I stood behind a woman with two daughters: the younger child was running about the room playing with a ball, and the other was confined to a wheelchair playing with her mother’s car keys. I didn’t recognize the older child’s disability. She couldn’t speak, but she was alert and focused on her play. She held a key ring with a big metal butterfly, a thick electronic car key and a number of regular metal house keys.
We all waited a very long time. At last the weary mother ahead of me was called to the tech counter, and I sat down on the bench she had occupied. As I did, an amazing, humbling thing happened. The older child turned her full attention to me and, in a very methodical way, began to teach me how to play with keys.

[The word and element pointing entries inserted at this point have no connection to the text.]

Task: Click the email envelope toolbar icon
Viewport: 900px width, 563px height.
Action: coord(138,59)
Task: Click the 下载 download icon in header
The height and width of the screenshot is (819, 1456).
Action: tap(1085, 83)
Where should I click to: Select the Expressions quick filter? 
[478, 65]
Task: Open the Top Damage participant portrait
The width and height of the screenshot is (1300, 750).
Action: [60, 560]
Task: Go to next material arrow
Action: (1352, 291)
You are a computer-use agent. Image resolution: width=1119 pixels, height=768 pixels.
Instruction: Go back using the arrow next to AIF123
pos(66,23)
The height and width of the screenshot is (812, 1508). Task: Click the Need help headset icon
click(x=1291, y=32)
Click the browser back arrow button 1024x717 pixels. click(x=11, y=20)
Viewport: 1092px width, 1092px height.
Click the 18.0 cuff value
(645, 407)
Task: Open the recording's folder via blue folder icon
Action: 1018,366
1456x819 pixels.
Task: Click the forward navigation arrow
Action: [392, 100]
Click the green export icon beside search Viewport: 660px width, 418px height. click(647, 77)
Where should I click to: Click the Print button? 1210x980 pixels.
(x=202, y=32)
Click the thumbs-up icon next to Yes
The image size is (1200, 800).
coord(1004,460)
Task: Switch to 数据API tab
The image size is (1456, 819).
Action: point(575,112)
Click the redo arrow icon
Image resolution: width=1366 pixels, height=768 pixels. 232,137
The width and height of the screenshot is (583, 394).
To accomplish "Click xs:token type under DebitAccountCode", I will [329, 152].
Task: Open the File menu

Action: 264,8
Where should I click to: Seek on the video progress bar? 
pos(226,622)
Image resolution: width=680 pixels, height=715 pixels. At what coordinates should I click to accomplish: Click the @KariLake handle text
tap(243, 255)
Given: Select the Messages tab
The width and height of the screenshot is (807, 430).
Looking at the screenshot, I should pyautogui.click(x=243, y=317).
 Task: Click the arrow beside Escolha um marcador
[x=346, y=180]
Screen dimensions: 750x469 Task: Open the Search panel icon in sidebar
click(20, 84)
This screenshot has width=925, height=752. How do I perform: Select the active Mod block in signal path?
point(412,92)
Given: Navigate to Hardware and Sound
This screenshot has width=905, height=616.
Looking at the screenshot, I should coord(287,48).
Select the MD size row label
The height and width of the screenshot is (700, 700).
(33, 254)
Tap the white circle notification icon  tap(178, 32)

I could see her watching me to see if I would get it. She showed me how to shake the keys and tap them on the metal of the chair to make sound. “That’s an interesting sound,” I said. But she wasn’t finished. There were more games I needed to learn. She tossed the keys onto the bench to see if she could get them to land just at the edge of her reach, but not so far away that she couldn’t retrieve them. She showed me how to drop the keys down into the wheel spokes and then roll forward or backward to try to bring them back within reach before the keys fell to the floor. She seemed to enjoy setting herself a challenge, introducing the element of risk—risk, because if the keys fell on the floor she would need someone else to intervene before the game could continue.
As infants we develop what is known as “theory of mind” by which we attribute intention to the actions of others. We imagine other minds—what they are thinking, what they know, what they are trying to communicate to us. It’s how we make sense of a world with other people in it. It’s how we connect.
I don’t know what made that little girl look at me and risk reaching out. Why should she think there was a mind in my body when surely many people had assumed there was no mind in hers? Where did that confidence come from? And what brought out the teacher in her? What led her to show me something fun that she understood and I did not? I was just a tired woman with a broken phone in a long line until a child who could not speak decided to teach me something new.